PDVSA’s assets on the islands include storage, transshipment and terminals, as well as the Isla refinery on Curaçao, the latter of which reportedly has run down its inventory. All together, these Caribbean facilities are responsible for 24 percent of Venezuela’s total oil exports and provide access to deepwater ports for Venezuelan tankers. Without them, oil will begin to build up in Venezuela with nowhere to go. Additionally, the facilities are used in the import of diluent, which is crucial in the refining of Venezuela’s super-heavy crude.
Aside from this, a grace period on $7 billion in Chinese loans has expired, which will require Venezuela to either default on its debts to that country, or divert more of its dwindling output to paying it off. This deadline passes as Venezuela has burned through almost all of its foreign reserves.
US imperialism smells blood in the water, and on Monday afternoon the Trump administration moved to ratchet up the pressure on the Maduro government by issuing an executive order barring any transactions involving debts owed to Venezuela, limiting its ability to raise cash. This follows restrictions put in place by Trump last year which banned US citizens and banks from purchasing Venezuelan government or PDVSA bonds.
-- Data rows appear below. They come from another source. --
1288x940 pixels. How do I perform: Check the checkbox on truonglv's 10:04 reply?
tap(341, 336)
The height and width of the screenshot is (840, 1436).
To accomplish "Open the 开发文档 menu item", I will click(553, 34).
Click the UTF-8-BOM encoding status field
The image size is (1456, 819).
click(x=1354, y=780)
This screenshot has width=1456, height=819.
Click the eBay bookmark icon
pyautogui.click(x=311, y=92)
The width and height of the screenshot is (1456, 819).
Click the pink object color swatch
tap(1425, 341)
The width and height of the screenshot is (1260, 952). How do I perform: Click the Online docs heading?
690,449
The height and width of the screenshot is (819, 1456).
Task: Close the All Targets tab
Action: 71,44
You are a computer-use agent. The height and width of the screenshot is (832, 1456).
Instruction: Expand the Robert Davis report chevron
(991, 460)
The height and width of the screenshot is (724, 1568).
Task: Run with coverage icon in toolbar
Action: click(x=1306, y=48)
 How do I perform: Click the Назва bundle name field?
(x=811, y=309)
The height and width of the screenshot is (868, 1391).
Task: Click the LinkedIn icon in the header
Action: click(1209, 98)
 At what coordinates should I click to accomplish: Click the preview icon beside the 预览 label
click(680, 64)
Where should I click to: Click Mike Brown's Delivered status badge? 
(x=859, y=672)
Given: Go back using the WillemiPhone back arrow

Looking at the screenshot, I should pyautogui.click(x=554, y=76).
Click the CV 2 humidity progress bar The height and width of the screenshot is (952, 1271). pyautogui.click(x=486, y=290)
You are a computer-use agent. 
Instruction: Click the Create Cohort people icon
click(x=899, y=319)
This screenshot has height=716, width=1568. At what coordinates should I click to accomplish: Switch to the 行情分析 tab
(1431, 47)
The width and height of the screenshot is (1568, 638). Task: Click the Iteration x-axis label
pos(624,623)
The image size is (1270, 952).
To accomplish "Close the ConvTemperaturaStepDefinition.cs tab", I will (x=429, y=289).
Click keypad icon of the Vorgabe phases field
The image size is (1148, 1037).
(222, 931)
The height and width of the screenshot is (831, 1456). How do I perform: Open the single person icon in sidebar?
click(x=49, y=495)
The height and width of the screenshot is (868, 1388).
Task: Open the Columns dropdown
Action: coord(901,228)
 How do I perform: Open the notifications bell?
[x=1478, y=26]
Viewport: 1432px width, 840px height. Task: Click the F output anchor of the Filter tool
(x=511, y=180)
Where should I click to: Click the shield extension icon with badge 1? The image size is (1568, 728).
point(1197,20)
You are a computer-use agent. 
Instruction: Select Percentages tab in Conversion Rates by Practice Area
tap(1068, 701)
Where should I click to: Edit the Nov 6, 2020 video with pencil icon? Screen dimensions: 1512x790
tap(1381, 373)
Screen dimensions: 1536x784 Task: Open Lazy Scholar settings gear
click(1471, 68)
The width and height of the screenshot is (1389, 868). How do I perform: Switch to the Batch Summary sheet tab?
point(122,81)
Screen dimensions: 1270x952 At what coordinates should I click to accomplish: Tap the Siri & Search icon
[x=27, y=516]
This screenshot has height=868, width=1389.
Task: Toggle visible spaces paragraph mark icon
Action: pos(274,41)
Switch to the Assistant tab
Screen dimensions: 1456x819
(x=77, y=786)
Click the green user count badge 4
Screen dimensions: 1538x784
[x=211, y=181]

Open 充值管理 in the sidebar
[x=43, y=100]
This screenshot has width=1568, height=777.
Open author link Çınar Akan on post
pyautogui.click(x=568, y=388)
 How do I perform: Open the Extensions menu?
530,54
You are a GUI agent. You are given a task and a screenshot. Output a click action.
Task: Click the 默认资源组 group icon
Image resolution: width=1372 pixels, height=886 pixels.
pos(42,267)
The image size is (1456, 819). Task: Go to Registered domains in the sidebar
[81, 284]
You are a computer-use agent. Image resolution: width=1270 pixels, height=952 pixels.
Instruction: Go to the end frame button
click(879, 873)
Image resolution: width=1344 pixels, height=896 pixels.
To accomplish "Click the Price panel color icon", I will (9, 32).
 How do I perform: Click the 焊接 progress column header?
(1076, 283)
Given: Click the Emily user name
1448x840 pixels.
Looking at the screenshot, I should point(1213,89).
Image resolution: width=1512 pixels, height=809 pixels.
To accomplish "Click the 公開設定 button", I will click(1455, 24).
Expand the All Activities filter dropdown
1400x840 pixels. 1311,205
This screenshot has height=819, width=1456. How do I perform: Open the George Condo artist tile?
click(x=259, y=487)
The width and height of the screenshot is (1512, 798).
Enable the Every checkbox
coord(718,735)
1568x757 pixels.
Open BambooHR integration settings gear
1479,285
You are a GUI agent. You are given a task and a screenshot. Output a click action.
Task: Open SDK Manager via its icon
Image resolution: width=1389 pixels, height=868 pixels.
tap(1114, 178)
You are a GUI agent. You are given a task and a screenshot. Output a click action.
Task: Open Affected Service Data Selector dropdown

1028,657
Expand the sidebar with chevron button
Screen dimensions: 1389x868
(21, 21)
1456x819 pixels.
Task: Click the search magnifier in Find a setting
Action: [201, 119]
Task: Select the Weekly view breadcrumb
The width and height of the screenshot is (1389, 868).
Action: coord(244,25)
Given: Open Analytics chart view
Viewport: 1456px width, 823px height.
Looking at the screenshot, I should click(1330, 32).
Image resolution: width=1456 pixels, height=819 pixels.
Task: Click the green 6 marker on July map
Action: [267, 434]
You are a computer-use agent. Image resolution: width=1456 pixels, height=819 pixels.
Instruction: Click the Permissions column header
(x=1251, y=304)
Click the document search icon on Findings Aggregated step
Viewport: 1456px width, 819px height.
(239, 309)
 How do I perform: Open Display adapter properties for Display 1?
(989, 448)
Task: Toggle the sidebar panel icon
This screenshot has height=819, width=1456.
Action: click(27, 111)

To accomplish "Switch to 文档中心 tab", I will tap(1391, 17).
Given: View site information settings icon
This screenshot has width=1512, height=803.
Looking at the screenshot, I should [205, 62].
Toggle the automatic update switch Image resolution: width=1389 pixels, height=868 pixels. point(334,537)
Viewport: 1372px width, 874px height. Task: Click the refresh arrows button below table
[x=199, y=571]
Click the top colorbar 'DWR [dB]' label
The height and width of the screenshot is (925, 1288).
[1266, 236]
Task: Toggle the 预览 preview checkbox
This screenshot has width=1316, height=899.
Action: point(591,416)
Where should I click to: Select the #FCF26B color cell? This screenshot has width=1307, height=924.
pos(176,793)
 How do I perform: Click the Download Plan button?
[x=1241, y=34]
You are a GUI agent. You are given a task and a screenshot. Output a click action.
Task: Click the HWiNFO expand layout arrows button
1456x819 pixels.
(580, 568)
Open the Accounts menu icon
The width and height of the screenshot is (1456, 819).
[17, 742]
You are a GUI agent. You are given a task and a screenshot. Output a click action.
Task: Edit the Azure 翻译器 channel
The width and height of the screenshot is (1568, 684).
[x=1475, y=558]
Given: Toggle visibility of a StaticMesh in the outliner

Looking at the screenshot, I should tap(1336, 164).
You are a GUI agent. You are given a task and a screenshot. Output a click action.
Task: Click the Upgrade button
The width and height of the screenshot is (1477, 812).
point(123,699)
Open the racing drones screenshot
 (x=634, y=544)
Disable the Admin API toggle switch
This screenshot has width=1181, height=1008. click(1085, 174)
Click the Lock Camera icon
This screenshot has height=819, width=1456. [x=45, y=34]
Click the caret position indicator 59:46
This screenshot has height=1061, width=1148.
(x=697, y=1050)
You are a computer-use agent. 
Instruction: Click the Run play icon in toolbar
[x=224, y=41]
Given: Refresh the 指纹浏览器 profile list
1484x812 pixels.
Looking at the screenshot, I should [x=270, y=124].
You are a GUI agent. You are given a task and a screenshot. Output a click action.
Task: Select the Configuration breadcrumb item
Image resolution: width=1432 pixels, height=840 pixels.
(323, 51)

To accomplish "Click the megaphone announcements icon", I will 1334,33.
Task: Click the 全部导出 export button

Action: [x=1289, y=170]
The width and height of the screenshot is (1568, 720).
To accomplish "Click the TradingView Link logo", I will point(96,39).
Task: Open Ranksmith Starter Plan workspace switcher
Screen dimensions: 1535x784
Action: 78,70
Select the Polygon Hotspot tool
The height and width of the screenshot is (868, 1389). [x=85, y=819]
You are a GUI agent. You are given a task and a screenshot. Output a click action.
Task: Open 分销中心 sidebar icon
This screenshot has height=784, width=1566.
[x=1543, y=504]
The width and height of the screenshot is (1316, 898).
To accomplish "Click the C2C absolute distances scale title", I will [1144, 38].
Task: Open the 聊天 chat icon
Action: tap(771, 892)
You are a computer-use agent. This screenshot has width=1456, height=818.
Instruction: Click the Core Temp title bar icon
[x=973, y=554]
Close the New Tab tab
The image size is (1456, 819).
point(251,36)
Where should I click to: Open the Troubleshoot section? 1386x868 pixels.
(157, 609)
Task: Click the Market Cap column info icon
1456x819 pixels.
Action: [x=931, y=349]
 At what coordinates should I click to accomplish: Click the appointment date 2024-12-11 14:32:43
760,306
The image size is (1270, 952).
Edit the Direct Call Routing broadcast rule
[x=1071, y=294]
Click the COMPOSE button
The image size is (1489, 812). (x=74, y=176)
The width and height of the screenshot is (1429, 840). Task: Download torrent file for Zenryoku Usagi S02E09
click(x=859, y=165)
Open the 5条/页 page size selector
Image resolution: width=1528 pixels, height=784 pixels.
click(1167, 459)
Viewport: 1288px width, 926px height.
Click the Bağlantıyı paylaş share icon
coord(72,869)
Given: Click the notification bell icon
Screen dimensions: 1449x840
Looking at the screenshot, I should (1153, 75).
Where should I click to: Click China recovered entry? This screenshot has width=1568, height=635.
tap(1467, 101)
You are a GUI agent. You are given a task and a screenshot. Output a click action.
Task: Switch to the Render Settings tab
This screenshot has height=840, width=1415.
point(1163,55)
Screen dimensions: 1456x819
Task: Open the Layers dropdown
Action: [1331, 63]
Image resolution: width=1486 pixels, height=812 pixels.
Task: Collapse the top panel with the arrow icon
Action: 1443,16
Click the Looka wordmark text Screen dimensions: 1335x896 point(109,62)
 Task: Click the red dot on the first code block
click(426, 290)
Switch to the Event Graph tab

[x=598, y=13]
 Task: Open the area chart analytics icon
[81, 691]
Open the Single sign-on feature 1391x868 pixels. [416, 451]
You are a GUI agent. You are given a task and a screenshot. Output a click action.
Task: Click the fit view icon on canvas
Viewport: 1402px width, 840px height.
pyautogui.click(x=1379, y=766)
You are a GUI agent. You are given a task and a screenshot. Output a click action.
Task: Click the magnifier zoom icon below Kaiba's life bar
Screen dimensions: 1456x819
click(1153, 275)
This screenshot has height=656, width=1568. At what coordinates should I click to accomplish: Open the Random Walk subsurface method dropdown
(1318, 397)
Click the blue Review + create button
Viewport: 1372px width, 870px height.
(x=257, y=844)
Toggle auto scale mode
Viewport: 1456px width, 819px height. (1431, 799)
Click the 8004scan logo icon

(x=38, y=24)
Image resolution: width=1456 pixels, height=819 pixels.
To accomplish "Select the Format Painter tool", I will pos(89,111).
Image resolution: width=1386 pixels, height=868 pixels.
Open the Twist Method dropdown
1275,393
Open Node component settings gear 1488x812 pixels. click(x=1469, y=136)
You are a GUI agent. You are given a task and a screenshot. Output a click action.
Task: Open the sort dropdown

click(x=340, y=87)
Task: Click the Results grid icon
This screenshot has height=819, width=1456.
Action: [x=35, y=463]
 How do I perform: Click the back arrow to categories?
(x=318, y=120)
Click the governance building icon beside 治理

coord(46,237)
US allies in the region and around the world reached new levels of hypocrisy by refusing to accept the legitimacy of the election results, echoing Falcón, who said, “We don’t recognize this electoral process as valid,” and that “for us, there was no election. There must be a new election in Venezuela.”
Both Vice President Mike Pence and Secretary of State Mike Pompeo, the former head of the CIA, an organization with decades of involvement in bloody coups and dictatorships throughout the region including the attempted 2002 coup of Chavez, stated that the election was a “sham.”
Despite the grave threats represented by the increasingly bellicose posture of the United States, exemplified in former US Secretary of State Rex Tillerson’s statement in February that the Monroe Doctrine “is as relevant today as it was the day it was written,” Maduro appealed to US imperialism as a guarantor of stability in his ability to manage working class discontent.
In his victory speech from the presidential palace, Maduro said, “If the empire or the right-wing governments of the region want, someday, to talk in peace and respect I'm always open to dialogue.” He added, “To the empire, I say: understand that Venezuela is the warranty of social and political stability in our country and the region. It's a sin to try and destabilize Venezuela.”
Workers and youth are clearly drawing conclusions about the inadequacy of chavísmo. The task now is to absorb the lessons of the betrayals of left nationalism in Latin America and to begin the building of sections of the International Committee of the Fourth International across Latin America.